• _Action item 1_
Reproduce the passage on bereaved mothers and Mother's Day word for word, beginning at the words "Whether they themselves" and stopping after "not, why not?".
• _Action item 2_
Summarize the passage on bereaved mothers and Mother's Day in three sentences.
• _Action item 3_
Resume the passage on bereaved mothers and Mother's Day from the point at which it ends.

:: Text excerpt

There is no disputing that for these mothers it is okay to acknowledge
their loved little ones or children who have died. The death of their
little ones does not change their status as mother and their right to
be forever that little one’s mother and to remember their beloved
offspring who have died.
For some of these bereaved mothers although their status as mother
is not in dispute how they might remember or be allowed to express
their feelings around times like Mothers Day for little ones who died
is another matter, and very much depends on themselves and where they
are at in their own grieving process and the acceptance and support, or
lack of, from those around them.
The plight of post abortive women is often a different story again.
Whether they themselves or others can or will freely acknowledge their
status of ‘mother’ and accord them their right to remember and be
remembered on this occasion is variable depending on circumstances and
those around them. Abortion loss is a disenfranchised loss - neither
socially recognised nor supported. So it begs the question, who
supports motherhood in the post-abortive women? Do the women who have
had abortions, their partners or spouses, their families or does
society? If so how? If not, why not?

::::
:: Data listing

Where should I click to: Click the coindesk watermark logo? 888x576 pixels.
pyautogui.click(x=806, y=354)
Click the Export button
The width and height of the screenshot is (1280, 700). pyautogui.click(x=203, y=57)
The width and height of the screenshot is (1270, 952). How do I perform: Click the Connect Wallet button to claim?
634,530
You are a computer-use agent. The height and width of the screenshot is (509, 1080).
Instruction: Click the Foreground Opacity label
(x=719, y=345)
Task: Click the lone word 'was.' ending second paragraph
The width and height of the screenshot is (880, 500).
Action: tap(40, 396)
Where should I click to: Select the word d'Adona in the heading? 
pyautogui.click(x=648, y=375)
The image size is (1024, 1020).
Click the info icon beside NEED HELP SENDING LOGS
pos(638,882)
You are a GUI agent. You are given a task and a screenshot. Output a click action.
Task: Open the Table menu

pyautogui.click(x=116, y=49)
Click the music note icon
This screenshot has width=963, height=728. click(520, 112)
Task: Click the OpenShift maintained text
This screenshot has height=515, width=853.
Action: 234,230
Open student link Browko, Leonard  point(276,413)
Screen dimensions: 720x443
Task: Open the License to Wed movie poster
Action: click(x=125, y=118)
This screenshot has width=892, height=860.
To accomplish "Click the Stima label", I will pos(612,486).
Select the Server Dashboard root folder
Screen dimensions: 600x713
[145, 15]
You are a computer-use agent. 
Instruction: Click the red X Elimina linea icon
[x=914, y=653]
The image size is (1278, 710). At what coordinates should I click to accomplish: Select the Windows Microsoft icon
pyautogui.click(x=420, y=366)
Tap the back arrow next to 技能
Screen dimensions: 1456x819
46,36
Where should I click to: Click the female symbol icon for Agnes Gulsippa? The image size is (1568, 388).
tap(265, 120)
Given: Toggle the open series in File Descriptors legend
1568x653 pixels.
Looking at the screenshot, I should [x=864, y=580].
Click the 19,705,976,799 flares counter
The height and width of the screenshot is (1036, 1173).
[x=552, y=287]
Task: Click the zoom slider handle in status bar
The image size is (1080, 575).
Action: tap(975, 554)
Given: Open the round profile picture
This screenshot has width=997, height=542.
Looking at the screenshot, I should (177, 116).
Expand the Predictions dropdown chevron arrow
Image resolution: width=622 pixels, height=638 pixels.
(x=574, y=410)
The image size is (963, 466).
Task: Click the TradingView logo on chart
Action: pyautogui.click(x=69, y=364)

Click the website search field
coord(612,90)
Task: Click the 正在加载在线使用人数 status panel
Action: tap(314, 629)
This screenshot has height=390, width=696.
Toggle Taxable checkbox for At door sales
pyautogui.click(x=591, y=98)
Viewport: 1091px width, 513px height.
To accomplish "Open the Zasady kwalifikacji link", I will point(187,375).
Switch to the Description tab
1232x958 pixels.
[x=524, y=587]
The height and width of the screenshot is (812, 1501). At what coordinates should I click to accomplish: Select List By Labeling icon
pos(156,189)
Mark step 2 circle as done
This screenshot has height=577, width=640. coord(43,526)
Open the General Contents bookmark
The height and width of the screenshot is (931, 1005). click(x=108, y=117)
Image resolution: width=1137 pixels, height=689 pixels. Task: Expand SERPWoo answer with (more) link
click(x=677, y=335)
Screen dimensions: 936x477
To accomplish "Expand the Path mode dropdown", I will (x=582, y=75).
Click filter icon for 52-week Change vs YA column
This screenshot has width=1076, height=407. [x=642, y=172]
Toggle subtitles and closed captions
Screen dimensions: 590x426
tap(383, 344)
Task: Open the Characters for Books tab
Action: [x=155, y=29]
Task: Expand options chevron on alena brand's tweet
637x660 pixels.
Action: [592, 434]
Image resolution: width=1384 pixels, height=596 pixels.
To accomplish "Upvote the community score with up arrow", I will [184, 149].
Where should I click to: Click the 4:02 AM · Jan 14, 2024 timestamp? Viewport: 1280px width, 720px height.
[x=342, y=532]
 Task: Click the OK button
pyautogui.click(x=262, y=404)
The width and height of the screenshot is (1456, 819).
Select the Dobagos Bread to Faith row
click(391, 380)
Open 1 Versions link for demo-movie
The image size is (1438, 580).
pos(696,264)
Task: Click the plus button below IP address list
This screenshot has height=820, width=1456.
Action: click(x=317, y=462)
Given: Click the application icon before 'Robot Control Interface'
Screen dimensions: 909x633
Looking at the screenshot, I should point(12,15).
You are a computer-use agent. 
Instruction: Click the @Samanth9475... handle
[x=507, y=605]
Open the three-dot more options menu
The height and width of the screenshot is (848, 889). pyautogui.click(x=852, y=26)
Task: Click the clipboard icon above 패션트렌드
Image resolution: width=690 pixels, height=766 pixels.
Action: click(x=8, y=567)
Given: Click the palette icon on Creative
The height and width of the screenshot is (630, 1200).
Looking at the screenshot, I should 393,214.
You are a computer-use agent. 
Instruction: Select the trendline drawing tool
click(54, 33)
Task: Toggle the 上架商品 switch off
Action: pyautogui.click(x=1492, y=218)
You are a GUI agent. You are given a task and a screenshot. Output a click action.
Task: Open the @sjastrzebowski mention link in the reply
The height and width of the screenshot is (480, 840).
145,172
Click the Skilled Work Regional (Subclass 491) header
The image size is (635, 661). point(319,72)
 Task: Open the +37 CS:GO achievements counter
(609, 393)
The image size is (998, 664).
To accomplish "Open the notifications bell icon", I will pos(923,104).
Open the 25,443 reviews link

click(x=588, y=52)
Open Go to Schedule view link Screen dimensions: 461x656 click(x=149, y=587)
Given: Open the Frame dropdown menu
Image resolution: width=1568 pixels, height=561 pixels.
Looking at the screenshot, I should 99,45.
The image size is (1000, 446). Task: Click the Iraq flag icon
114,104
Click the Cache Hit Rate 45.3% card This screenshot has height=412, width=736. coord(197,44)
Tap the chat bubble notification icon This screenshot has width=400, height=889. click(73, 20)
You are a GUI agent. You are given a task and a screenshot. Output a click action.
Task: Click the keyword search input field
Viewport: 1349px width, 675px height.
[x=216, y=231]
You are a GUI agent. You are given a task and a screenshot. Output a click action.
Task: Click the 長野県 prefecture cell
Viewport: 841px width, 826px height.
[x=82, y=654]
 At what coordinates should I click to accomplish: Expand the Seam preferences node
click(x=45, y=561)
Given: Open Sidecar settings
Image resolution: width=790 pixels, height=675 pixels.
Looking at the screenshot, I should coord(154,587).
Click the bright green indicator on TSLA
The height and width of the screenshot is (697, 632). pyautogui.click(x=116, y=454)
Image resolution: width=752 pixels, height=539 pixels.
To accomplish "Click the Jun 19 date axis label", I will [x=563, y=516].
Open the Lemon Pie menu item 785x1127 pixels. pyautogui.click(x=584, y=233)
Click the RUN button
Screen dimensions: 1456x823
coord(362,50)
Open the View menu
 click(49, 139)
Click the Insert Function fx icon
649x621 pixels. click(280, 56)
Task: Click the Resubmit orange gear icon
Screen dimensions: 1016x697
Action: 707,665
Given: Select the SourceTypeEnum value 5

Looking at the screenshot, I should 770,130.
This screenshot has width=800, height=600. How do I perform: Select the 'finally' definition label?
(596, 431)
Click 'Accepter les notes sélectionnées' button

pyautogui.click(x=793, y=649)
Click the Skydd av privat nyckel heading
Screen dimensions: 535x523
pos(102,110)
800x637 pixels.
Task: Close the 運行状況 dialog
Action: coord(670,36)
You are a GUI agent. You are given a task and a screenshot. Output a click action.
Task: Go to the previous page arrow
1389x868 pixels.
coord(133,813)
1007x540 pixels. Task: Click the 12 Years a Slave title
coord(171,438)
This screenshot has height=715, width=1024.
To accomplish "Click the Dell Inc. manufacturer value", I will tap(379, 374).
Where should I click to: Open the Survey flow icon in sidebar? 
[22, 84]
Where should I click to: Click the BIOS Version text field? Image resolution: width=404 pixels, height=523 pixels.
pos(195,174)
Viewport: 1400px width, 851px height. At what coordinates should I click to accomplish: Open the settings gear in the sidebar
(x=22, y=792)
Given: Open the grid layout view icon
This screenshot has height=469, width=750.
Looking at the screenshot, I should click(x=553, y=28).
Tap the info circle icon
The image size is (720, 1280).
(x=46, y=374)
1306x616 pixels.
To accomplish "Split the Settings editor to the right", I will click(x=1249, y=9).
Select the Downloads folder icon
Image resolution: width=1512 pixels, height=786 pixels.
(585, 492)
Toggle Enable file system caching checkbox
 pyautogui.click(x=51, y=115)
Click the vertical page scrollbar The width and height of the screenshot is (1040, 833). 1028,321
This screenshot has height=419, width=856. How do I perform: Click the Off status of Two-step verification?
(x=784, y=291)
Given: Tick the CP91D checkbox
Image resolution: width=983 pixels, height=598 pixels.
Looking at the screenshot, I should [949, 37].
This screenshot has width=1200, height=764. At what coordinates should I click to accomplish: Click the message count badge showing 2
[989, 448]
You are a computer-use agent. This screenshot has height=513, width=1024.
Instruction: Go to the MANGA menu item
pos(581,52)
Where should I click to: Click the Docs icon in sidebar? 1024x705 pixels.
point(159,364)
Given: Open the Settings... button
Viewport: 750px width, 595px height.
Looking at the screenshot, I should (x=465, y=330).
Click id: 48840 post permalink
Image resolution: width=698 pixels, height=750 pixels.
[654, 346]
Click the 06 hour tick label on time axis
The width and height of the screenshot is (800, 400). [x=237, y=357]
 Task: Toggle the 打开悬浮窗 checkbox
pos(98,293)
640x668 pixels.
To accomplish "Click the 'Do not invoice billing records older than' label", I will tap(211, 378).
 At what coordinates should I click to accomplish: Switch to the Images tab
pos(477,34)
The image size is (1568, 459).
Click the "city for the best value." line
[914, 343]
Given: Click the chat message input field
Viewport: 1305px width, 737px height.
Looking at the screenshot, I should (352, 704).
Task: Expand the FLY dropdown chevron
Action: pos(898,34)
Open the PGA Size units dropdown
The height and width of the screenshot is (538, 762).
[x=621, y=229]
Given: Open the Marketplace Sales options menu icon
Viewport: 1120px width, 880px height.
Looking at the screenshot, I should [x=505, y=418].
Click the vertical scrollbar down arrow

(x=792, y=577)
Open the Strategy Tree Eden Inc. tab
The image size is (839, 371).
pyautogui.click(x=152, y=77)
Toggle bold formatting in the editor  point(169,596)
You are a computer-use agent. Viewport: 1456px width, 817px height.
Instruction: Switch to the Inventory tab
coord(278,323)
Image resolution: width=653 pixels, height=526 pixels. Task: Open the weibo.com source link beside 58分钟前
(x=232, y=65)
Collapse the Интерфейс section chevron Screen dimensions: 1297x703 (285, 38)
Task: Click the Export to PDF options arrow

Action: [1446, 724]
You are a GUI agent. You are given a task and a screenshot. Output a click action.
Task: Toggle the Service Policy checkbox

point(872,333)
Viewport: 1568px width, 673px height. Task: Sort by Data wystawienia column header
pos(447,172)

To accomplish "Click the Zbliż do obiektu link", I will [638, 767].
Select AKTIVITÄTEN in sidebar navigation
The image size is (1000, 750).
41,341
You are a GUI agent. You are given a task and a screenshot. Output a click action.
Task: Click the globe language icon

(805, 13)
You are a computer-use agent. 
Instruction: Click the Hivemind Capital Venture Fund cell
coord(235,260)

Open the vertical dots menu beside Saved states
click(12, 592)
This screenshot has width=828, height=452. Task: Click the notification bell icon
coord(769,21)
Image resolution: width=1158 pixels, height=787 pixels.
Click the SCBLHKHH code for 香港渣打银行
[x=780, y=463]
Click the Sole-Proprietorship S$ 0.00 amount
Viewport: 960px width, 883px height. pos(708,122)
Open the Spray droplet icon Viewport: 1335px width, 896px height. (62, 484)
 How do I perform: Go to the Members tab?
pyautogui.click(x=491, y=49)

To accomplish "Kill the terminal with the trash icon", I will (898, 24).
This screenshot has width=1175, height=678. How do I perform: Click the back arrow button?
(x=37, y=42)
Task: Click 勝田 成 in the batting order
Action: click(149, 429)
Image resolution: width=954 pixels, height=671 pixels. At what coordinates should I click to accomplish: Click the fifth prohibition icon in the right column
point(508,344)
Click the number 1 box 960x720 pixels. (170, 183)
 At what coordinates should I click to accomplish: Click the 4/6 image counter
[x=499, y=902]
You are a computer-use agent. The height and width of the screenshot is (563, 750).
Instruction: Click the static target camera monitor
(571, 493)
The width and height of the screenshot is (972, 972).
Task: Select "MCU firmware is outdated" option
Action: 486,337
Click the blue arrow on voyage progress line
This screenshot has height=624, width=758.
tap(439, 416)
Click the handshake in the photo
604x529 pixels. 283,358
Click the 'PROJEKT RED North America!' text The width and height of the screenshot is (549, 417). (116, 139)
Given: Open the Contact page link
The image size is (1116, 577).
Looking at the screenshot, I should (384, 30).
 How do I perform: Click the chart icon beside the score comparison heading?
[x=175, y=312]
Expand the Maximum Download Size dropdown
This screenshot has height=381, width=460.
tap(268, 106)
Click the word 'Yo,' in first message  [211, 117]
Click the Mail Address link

::::

• _Expected answer 1_
Whether they themselves or others can or will freely acknowledge their
status of ‘mother’ and accord them their right to remember and be
remembered on this occasion is variable depending on circumstances and
those around them. Abortion loss is a disenfranchised loss - neither
socially recognised nor supported. So it begs the question, who
supports motherhood in the post-abortive women? Do the women who have
had abortions, their partners or spouses, their families or does
society? If so how? If not, why not?

• _Expected answer 2_
Mothers whose little ones have died remain those children's mothers and keep the right to remember them. How they may remember or express their feelings at times like Mother's Day depends on where they are in their grieving and on the support around them. For post-abortive women, recognition as mothers varies even more, because abortion loss is neither socially recognized nor supported, which raises the question of who supports their motherhood.

• _Expected answer 3_
Post-abortive women themselves may often deny maternity as part of
the head-heart disconnection that can occur through the decision-making
process when they were faced with the unplanned or unwanted pregnancy.
This can become problematic later. That deep rejection of the maternal
relationship and avoidance of a felt connection and attachment to the
life growing inside that enables her to decide for abortion effectively
ensures denial after the event of that unique bond of the mother with
her offspring.
For many post-abortive women then Mothers Day can be a nonevent when
it comes to remembering their little ones who died in the abortion.
However we know that Mothers Day for some becomes a trigger for
negative emotional reactions, often unconscious, from their past
abortions. We hear about this in the stories post-abortive women share.
It can become confusing for the post-abortive woman, for in having
allowed herself to undergo an abortion she may have denied her maternal
relationship to or attachment to the life growing inside at that time,
so now how can she hope to acknowledge that life and relationship? And
who around her will be interested in supporting such an acknowledgement
now, particularly if friends and family were supportive of the decision
in the first place? How can she think or feel she has the right to
grieve or remember - her little one, and her seeming lost motherhood?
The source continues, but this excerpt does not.